Chapter Summary

This chapter introduces the first step in applied statistics: data exploration.

Two simple ways to explore data are in a data matrix, an array of rows and columns that stores observed values of variable, and an empirical frequency distribution, a table that shows the number of observations having each value of a variable. From a frequency distribution one can calculate relative frequency and cumulative proportions.

The chapter discusses two categories of descriptive statistic: measures of central tendency and measures of variability and dispersion. Measures of central tendency describe the typical case in the data while measures of dispersion describe how the rest of the data is distributed around the typical case.

Measures of central tendency include the mean (average value), trimmed mean (with a certain number of observations excluded at the high and low ends of the observations), median (middle value when all cases are rank ordered), and mode (most commonly observed value).

Measures of dispersion include range (distance between minimum and maximum values), interquartile range (the range using the third and first quartiles in place of the maximum and minimum), variance (average squared distance between each value and the mean), and standard deviation (square root of the variance).

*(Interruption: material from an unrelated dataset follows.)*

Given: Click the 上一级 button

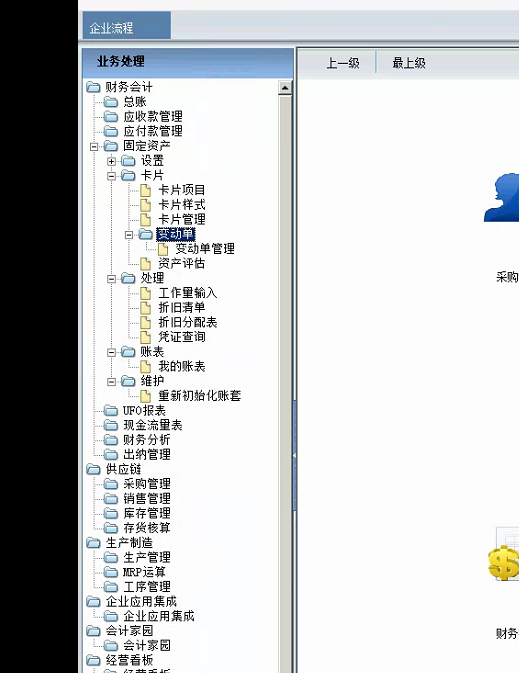Looking at the screenshot, I should click(343, 63).
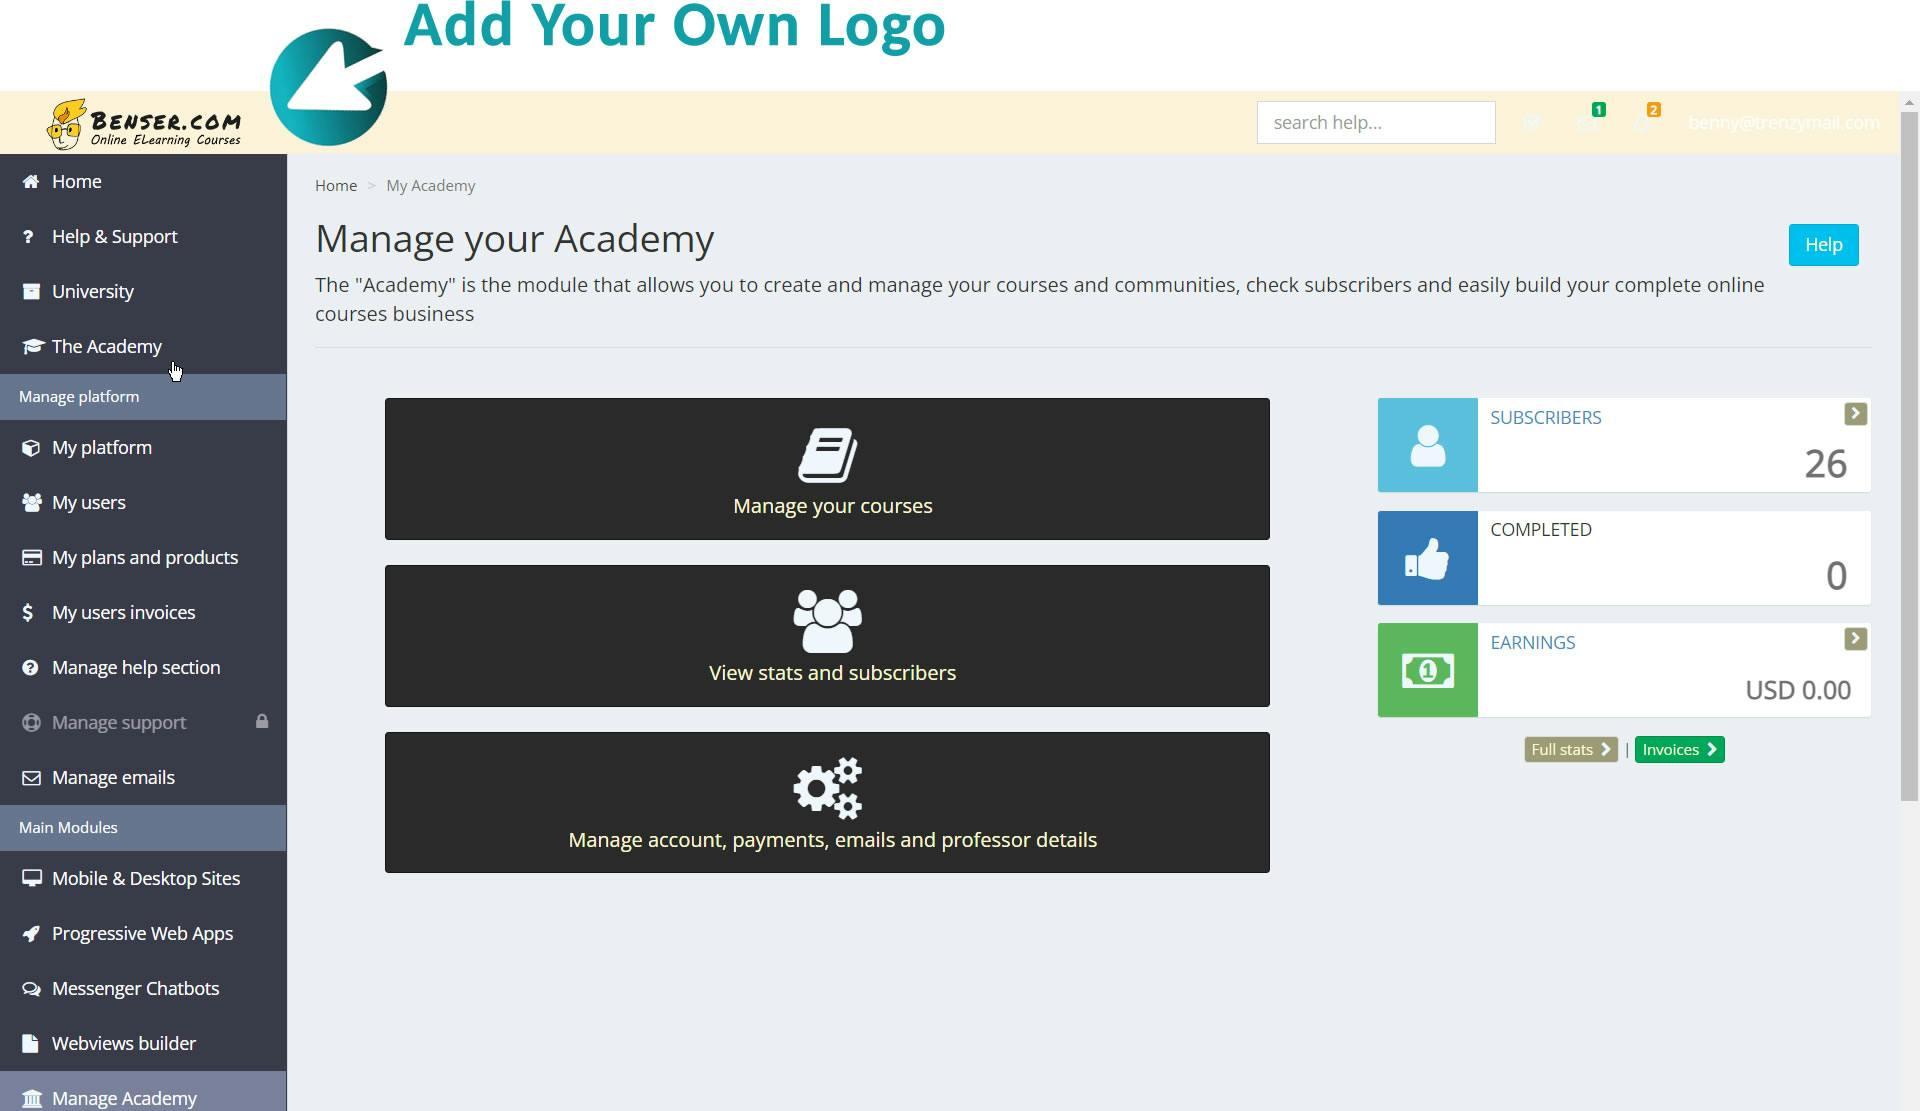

Outliers, or values that are far larger or smaller than the rest of the values in the data, affect some measures of central tendency and dispersion but not others—so some statistics are better choices than others depending on the nature of the data. Also, some statistics are better than others with certain levels of measurement.

Graphs, charts, and diagrams are to be used to explore and present the distribution of data. The chapter includes examples of a bar chart, dot chart, histogram, boxplot, time series plot, and explains the circumstances under which each might be best.

Graphs, charts and diagrams can be used to relay information about data including but not limited to central tendency, dispersion, the shape of a distribution, outliers and relationships.